In addition to eliminating 94% of the smoke and 91% of the carbon dioxide emitted by open fires, the HomeStove can save households as much as $8 to $10 per week just on fuel. PHOTO: Biolite
According to the WHO, 4.3 million people die prematurely every year from illnesses attributable to household air emissions from cooking with solid fuels, which kill more people every year than malaria, HIV and tuberculosis combined. Women and children, who spend the most time near open flames in developing countries, are most at risk. And the gravity of the dangers of indoor air pollution pushed product developers Alec Drummond and Jonathan Cedar to maximize the use of the off-the-grid stove they were initially designing for campers.
“We’d seen that by blowing air in a particular place in a wood fire, you can really improve combustion and turn a rudimentary fuel into a super hot, controllable, clean combustion process,” Cedar tells Mashable. “We were fascinated by this idea that you could take waste product and turn it into a useful energy source.”
“The question was: How do you do that without batteries, which still tie you back to the grid?” he says.
The pair’s solution was to affix a thermoelectric generator inside a wood-burning stove, so a portion of the waste heat from the fire can be converted directly into useable electricity. The newly created electrical energy then powers an internal battery and a fan, which increases the stove’s combustion, creating a cleaner, nearly smokeless fire.
“A regular cooking fire contains something like 3,000 to 5,000 watts of thermal energy,” Cedar says.
“We needed one watt of electrical energy to power a fan that would completely change the combustion dynamics of the system. Thermoelectrics were a great way to do that.”
With permission from Smart Design, the design consulting firm where they worked at the time, Drummond and Cedar spent many of their nights and weekends building out a clean-burning, self-generating stove prototype in Smart Design’s workshop.
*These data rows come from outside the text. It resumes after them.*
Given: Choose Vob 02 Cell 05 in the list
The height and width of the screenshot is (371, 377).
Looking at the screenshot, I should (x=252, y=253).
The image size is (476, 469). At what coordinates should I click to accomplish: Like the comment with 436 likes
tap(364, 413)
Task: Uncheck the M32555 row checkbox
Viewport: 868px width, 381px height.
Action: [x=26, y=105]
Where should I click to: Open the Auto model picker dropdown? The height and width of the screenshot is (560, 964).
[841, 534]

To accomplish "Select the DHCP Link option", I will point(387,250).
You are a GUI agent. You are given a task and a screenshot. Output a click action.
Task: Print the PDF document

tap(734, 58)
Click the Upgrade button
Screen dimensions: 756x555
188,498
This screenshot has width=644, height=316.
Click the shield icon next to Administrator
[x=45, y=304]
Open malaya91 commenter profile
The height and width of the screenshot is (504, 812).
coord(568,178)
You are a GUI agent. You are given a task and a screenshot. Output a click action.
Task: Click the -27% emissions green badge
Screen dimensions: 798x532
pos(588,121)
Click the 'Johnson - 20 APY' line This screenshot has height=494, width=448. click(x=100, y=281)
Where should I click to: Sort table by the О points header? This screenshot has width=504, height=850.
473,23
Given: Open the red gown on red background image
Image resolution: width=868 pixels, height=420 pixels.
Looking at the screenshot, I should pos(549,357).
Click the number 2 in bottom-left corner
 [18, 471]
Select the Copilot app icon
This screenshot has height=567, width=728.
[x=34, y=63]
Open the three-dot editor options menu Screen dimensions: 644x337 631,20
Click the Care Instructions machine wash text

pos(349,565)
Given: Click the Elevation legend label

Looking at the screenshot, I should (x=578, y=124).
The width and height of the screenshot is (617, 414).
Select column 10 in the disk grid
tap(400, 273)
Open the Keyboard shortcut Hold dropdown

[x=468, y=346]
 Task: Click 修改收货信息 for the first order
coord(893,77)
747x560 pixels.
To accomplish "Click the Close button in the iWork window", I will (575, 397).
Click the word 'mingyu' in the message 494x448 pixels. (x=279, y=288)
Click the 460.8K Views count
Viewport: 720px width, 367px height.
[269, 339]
By 2008, they were ready to bring that prototype to an advanced wood combustion conference in Seattle. There, the co-workers discovered that most of the event’s attendees, unlike them, were designing stoves to be primarily used in the developing world, where three billion people, according to the World Health Organization, cook and heat their homes using open flames or stoves that burn wood, coal or animal and crop waste.
IMAGE: BIOLITE
These crude, indoor cooking methods, aside from releasing nearly 1 billion metric tons of carbon dioxide into the atmosphere every year, expose billions of people who live in poorly ventilated homes to air pollutants that cause a litany of diseases and outcomes like pneumonia, stroke, coronary artery disease, chronic obstructive pulmonary disease and lung cancer.